Tasks for this exercise
(a) Copy the part of the hurricane text that opens with the words containing "Observations clearly reveal" and closes with "associated with hurricanes.".
(b) Decide whether each statement agrees with the hurricane text, answering yes or no and quoting the words of the text that settle it: (i) About 90 tropical cyclones develop around the world each year. (ii) The 1940s and 50s were quiet years for Atlantic hurricanes. (iii) Sea level has risen over a foot in the past decade.

Text shown
## Start

Hurricanes occur only where SSTs are above about 80°F, but they also require favorable atmospheric circulation patterns to occur. There is a natural competition within the tropics for where these conditions are most favorable for hurricane formation; during El Niño it is the Pacific, but since 1995 the Atlantic has been favored except in 1997 and 2002 (both El Niño years). Locally in the Atlantic, natural variability is large from year to year, and even from decade to decade, as the ocean currents alter SSTs and change the odds of hurricanes forming.
Observations clearly reveal increases in heavy rains in the United States and many other places around the world. Sea level has risen over an inch in the past decade, as the ocean waters warm and expand and glaciers melt. An estimate of the effect of global warming is for about 7.8% enhancement of heavy rainfall and associated latent heating in the storms since the 1970s. An unanswered question is how many of these hurricanes will make landfall and where. Nevertheless, the environmental changes related to human influences on climate are increasing the risk of major flooding associated with hurricanes.
*Note: The relationships among changing atmospheric moisture, energy availability and how storms develop is a topic of considerable ongoing research.
New Data/Evidence for Increased Hurricane Intensity:
About 90 tropical cyclones develop around the world each year, and roughly half become strong enough to classify as hurricanes (or typhoons in the western Pacific region). While this global number changes little from year-to-year, there can be large changes in the frequency of events in individual regions. For example, Atlantic hurricanes are subject to large year-to-year and decade-to-decade fluctuations, both in the number of storms and in their intensity and duration. The fluctuations have been related to natural climate oscillations that affect the whole North Atlantic region, and to the well-known El Niño phenomenon. For example, the 1940s and 50s were very active years in the Atlantic, wile the 70s and 80s were quiet. During this most recent quiet period there were large increases in coastal population and infrastructure in the U.S. These increases, coupled with the return of an increase in the frequency of hurricane activity beginning in 1995, has led to a very substantial increase in hurricane-related losses in the U.S.

## End

Raw records
## Start

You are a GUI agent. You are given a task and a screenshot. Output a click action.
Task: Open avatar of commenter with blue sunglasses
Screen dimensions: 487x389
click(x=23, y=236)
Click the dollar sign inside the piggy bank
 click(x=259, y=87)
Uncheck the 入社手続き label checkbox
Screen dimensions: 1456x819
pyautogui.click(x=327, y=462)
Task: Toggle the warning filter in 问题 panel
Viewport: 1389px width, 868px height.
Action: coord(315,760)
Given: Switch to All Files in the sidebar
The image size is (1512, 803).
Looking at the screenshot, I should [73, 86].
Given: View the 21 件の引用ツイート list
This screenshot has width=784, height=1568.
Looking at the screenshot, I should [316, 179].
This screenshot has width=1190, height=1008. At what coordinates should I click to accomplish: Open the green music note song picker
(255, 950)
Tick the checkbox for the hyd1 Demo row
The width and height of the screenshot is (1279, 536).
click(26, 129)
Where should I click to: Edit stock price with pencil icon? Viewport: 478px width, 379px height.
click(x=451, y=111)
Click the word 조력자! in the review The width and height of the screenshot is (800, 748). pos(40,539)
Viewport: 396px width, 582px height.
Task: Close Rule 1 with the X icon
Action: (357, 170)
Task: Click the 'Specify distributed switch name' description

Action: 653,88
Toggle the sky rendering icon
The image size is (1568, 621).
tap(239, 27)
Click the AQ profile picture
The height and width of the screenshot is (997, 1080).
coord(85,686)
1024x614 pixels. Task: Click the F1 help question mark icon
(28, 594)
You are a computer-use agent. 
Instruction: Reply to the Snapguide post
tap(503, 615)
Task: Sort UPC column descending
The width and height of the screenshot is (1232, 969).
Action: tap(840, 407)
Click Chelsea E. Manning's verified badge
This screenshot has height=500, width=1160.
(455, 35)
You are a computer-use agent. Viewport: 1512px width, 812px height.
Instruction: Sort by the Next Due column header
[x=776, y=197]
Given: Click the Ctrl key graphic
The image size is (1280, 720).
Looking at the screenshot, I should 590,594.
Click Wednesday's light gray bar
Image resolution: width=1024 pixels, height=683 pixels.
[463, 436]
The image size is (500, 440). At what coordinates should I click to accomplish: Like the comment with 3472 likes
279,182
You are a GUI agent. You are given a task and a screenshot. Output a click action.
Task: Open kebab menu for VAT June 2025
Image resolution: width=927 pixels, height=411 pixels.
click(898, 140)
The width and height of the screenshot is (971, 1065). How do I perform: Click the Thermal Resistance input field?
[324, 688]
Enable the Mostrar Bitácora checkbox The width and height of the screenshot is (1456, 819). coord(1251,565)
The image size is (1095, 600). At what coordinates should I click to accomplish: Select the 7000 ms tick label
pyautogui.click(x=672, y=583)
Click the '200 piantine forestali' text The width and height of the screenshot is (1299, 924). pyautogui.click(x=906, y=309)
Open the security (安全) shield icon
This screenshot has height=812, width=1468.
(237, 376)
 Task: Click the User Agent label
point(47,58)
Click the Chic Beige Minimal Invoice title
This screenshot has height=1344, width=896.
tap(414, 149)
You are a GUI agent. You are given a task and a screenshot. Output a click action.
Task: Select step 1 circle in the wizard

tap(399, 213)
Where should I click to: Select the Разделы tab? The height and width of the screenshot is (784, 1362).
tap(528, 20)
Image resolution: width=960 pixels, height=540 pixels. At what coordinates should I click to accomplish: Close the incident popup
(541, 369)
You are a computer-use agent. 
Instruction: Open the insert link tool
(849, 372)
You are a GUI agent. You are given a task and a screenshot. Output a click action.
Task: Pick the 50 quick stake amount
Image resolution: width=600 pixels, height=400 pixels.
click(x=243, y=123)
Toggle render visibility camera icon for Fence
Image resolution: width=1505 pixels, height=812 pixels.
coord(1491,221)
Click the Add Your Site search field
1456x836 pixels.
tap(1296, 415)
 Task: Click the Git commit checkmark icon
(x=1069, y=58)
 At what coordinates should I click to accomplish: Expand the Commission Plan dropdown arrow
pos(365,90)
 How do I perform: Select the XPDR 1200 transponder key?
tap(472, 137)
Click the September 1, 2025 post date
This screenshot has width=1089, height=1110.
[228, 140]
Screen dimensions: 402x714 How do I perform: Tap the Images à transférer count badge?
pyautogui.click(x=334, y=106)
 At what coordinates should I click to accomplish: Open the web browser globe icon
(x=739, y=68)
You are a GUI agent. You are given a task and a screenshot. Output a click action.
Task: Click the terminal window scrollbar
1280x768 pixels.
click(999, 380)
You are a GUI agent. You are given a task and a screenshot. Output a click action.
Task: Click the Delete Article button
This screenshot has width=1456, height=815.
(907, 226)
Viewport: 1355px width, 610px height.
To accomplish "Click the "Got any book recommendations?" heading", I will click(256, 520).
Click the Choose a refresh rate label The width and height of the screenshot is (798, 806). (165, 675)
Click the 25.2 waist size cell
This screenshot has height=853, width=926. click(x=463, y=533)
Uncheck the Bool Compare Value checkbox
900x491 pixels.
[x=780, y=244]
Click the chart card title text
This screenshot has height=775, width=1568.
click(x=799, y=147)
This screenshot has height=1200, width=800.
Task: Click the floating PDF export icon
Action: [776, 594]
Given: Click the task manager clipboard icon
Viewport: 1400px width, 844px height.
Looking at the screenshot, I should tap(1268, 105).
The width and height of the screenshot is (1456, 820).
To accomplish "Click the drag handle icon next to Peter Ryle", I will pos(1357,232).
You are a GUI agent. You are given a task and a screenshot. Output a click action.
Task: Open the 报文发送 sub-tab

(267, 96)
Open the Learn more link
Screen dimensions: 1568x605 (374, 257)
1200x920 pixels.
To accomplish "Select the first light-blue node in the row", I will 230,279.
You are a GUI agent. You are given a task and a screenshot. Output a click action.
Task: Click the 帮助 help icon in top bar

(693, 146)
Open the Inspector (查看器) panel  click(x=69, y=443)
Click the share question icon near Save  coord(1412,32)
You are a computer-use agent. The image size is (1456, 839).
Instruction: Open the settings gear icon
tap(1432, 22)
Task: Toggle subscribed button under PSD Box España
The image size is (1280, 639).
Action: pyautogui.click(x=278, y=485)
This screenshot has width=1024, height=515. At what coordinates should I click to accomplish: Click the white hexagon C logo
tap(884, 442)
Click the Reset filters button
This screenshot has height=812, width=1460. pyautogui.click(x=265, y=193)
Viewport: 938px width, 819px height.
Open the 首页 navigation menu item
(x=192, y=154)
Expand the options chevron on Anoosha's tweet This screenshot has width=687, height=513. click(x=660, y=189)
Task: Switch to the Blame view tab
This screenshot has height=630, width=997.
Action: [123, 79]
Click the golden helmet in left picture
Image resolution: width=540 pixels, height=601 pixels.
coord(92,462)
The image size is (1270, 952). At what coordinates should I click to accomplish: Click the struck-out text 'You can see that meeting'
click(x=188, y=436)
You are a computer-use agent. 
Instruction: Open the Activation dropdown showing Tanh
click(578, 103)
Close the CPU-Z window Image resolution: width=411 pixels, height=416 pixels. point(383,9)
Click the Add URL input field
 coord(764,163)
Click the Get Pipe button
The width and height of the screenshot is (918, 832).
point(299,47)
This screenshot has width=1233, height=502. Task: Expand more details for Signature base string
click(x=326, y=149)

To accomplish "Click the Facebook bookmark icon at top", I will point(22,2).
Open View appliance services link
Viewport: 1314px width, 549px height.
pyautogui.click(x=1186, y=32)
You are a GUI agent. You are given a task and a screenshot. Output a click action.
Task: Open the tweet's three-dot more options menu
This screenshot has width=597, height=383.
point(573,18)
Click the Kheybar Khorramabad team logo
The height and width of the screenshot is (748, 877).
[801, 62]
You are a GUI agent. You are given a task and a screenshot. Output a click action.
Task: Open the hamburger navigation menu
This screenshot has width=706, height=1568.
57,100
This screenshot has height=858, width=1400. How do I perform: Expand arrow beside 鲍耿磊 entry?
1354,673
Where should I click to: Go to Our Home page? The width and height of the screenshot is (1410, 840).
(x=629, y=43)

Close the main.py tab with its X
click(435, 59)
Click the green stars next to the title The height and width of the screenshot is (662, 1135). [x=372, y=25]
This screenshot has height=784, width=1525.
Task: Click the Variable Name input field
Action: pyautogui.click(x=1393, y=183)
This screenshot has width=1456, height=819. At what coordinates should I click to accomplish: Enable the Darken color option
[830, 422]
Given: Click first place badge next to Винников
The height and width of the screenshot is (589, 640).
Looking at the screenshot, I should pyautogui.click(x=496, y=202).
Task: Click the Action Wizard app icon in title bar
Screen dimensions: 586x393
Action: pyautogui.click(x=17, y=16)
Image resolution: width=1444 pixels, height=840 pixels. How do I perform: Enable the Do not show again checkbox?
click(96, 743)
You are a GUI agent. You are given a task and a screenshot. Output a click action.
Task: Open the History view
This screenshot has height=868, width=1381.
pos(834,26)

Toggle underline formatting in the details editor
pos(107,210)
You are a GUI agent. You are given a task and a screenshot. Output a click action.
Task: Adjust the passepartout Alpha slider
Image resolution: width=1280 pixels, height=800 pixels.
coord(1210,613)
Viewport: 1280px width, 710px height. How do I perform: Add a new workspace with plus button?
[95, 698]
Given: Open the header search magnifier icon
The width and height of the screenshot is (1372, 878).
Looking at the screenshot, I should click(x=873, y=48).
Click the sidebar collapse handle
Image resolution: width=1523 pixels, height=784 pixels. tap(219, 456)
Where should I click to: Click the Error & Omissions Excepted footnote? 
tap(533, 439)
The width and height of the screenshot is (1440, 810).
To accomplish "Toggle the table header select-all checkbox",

## End

Responses to the exercise
(a)
Observations clearly reveal increases in heavy rains in the United States and many other places around the world. Sea level has risen over an inch in the past decade, as the ocean waters warm and expand and glaciers melt. An estimate of the effect of global warming is for about 7.8% enhancement of heavy rainfall and associated latent heating in the storms since the 1970s. An unanswered question is how many of these hurricanes will make landfall and where. Nevertheless, the environmental changes related to human influences on climate are increasing the risk of major flooding associated with hurricanes.

(b)
(i) Yes: "About 90 tropical cyclones develop around the world each year"
(ii) No: "the 1940s and 50s were very active years in the Atlantic"
(iii) No: "Sea level has risen over an inch in the past decade"